• TASK OBJECTIVE:
Copy out the entries below with each "avatar" changed to "profile icon" and nothing else altered. Leave the pictures out.

Some records:

——————

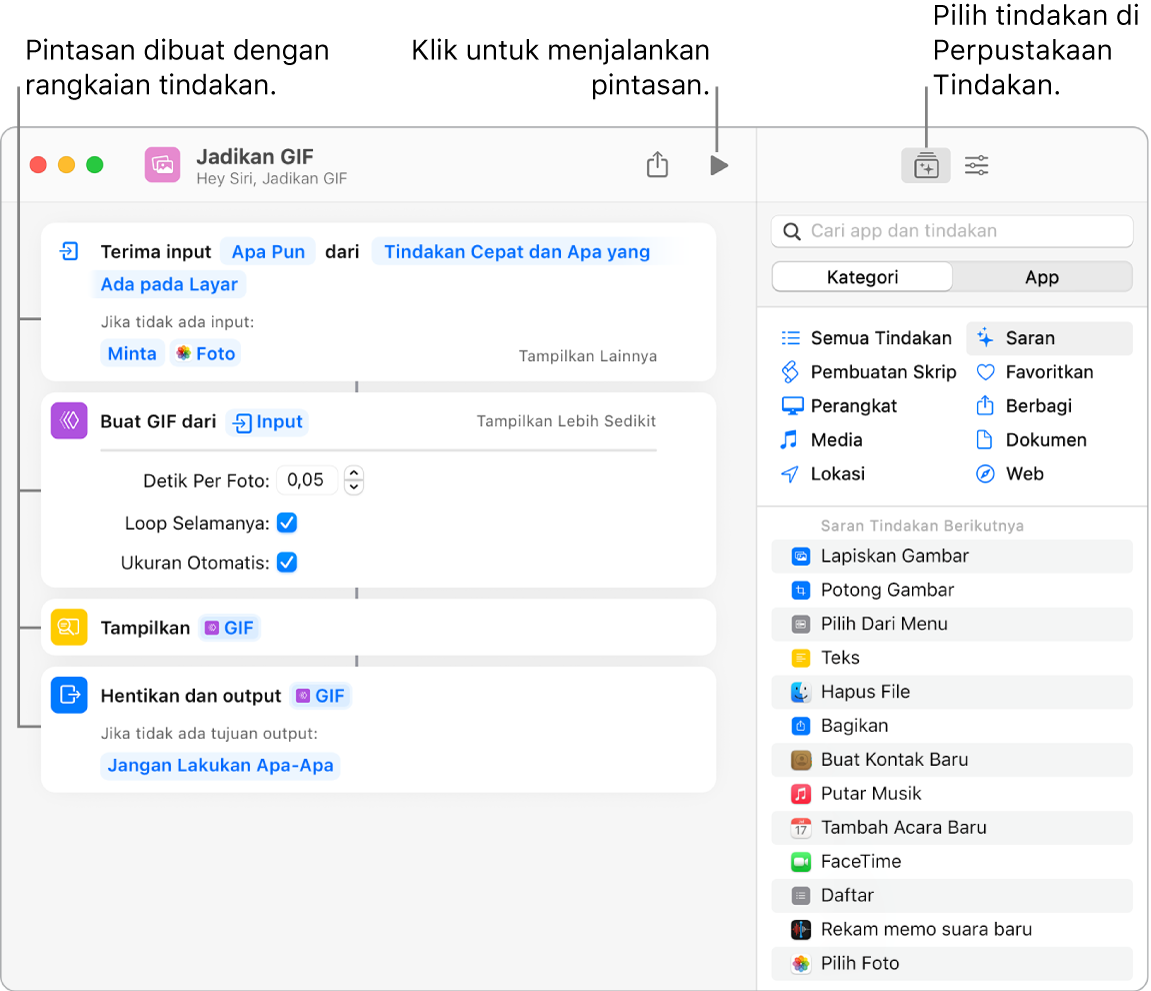This screenshot has width=1151, height=991.
Task: Click the Perangkat category icon
Action: (x=793, y=406)
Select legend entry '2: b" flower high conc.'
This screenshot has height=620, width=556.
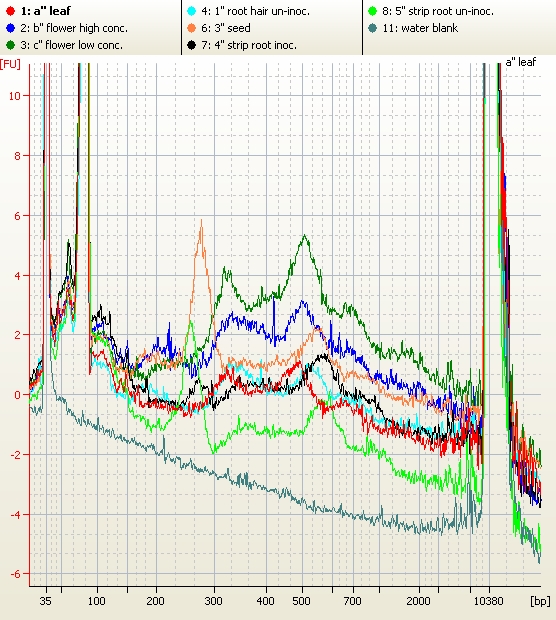click(74, 28)
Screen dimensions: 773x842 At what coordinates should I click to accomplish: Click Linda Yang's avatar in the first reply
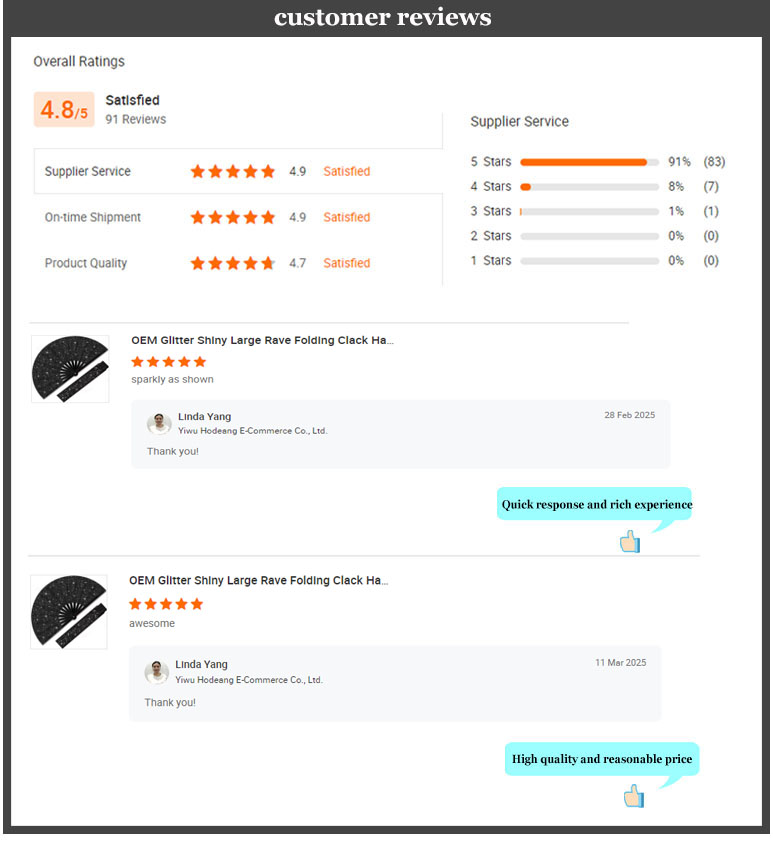[x=159, y=423]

——————

• SOLUTION FOR THIS PROBLEM:
This screenshot has width=1151, height=991.
Task: Click the Perangkat category icon
Action: (x=793, y=406)
Select legend entry '2: b" flower high conc.'
This screenshot has height=620, width=556.
click(74, 28)
Screen dimensions: 773x842 At what coordinates should I click to accomplish: Click Linda Yang's profile icon in the first reply
[x=159, y=423]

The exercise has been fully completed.